Coronados de gol vivamos

Alejandro Magdaleno

Busqué en series y nada... en películas, tampoco.

No es que terminó el tiempo de cuidarse y esperar a distancia el regreso a la normalidad.

Fue la costumbre, la falta de costumbre en todo caso. No era Netflix, ni HBO o Cinecanal.

Ya había matado la ansiedad con las series de Sunderland, "Un Juego de Caballeros" y "Match Day", la nueva del Barcelona; con otros documentales como la historia de Boby Robson... y había revivido el mágico Mundial 2014 en Brasil partido a partido.

Pero esto era real. Hoy. Ahora.

Fútbol en vivo. Y hasta con el agregado de algo nuestro en la lejanía: el villamercedino Leo Balerdi entre los suplentes de Borussia Dortmund en el clásico alemán ante Schalke.
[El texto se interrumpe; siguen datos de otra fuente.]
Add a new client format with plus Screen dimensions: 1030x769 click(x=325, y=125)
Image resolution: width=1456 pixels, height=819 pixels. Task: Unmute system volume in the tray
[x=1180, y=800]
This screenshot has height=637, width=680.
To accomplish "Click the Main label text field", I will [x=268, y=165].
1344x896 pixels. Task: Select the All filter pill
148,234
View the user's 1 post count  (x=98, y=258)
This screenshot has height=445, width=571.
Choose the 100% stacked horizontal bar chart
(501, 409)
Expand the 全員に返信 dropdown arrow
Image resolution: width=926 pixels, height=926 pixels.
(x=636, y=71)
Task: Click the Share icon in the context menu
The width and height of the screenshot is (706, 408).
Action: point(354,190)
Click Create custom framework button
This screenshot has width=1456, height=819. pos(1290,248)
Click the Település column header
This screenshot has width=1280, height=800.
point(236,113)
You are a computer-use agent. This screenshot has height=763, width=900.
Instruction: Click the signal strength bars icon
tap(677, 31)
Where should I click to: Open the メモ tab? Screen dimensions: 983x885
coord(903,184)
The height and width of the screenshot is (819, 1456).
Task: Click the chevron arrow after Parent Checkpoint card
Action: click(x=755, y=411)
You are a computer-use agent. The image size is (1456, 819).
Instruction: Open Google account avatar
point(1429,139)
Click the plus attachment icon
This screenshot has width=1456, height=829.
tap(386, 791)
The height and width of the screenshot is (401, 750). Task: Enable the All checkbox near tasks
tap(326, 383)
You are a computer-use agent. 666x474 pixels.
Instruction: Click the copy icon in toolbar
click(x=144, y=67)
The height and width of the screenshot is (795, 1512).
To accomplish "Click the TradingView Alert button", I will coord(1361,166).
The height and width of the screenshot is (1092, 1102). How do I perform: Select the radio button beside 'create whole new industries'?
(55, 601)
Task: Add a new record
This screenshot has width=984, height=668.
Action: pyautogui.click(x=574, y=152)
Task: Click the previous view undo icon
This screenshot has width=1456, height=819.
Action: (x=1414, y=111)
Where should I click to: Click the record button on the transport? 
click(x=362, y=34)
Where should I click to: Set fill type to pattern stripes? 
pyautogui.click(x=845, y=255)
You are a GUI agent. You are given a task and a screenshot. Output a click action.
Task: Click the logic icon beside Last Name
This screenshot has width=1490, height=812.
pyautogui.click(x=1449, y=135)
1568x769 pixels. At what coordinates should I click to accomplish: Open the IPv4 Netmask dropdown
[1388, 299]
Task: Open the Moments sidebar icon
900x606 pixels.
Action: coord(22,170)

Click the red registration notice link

Y el jugador récord, el noruego Haaland (10 goles en 9 partidos) anotando el 1 o 0 para los de Balerdi y uno también pegando un grito...

 

 

Uno grita gol por el pibe de San Luis y también por desahogo. Un grito contenido que se asemeja a pocas cosas. Gooooooooooolll... mientras esperamos gritar los de nuestro equipo.

¡¡¡Qué hermoso sonido!!! Cuántas historias alberga el grito que brota como néctar por las venas, se hace tormenta en el pecho y sale por la boca con la pasión de un beso.

Y aunque sea un gol sin abrazo entre los protagonistas y se juegue sin gente en los estadios, que es como bailar solo y sin música, la sensación es de éxtasis... ver a 22 protagonistas danzando en una cancha con la reina paseando por el césped de un lado a otro, es emocionante.

Justo vuelve el fútbol (aunque sea por TV y solamente en Alemania) el día que en San Luis, por hacer bien los deberes ante la pandemia, podemos visitarnos y sentirnos más cerca.

Y entra Balerdi para los últimos 25 minutos. Juega bien Balerdi, parado de volante central. Borussia golea 4 a 0.

Volvió el fútbol, apenas un detalle entre situaciones claramente más importantes frente al coronavirus.

Volvió el Gol y su grito sagrado. Nada que se le compare.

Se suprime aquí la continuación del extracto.